この日本国籍の選択宣言は、当人がその後、外国籍の権利や特権を行使しないことを宣言するものです。
しかし、この日本国籍の選択宣言をしても外国(重国籍のもう一方国)によっては国籍を喪失しない場合があります。そのような外国籍を有する方については、選択宣言後の外国国籍の離脱は努力義務とされています。(国籍法16条第1項)

 

日本国籍の選択宣言をした後、外国籍を離脱していない者に対しては、すでに国籍選択義務(国籍法第14条第1項)を履行しているため日本国籍を失うことはありません。
ただし、自らの意思で外国の公務員に就任した者が、日本国籍の選択に著しく反すると認められる場合には、法務大臣の宣告により日本国籍を失う場合があります。
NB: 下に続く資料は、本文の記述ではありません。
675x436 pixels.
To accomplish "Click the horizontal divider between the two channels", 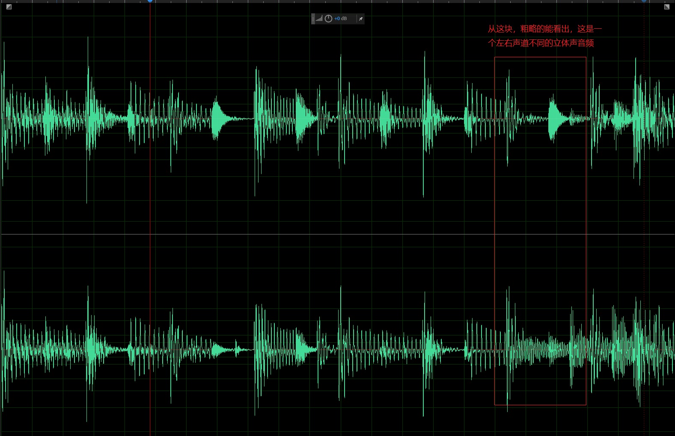I will (337, 234).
(国籍法第16条第2項)

3.国籍不選択者の国籍再取得

日本国籍と外国の国籍を持つ重国籍者は、20歳以前の者は22歳に達するまでに、20歳に達した後では(重国籍者になったのが20歳に達した後の場合には)2年以内に国籍の選択をしなくてはいけません。

 

この期間内に国籍の選択をしない場合、法務大臣は書面により国籍選択の催告ができます。この時、相手の所在が分からない時や、やむをえない事情があるときには官報に掲載できるとされており、掲載された翌日にはこの催告は相手に到達したとみなされます。(国籍法15条第1項及び第2項)

 

その後、催告を受けた者が1ヶ月以内に日本国籍の選択をしない場合には、期間経過時に日本国籍を失うとされていますが、官報による催告によって日本国籍を失った場合には、17条2項により届出によって日本国籍を再取得できます。

 

    要件(国籍法17条第2項)

  • 官報による催告である事。
  • 国籍取得の届出時に無国籍または届出による日本国籍取得時に外国籍を失う事。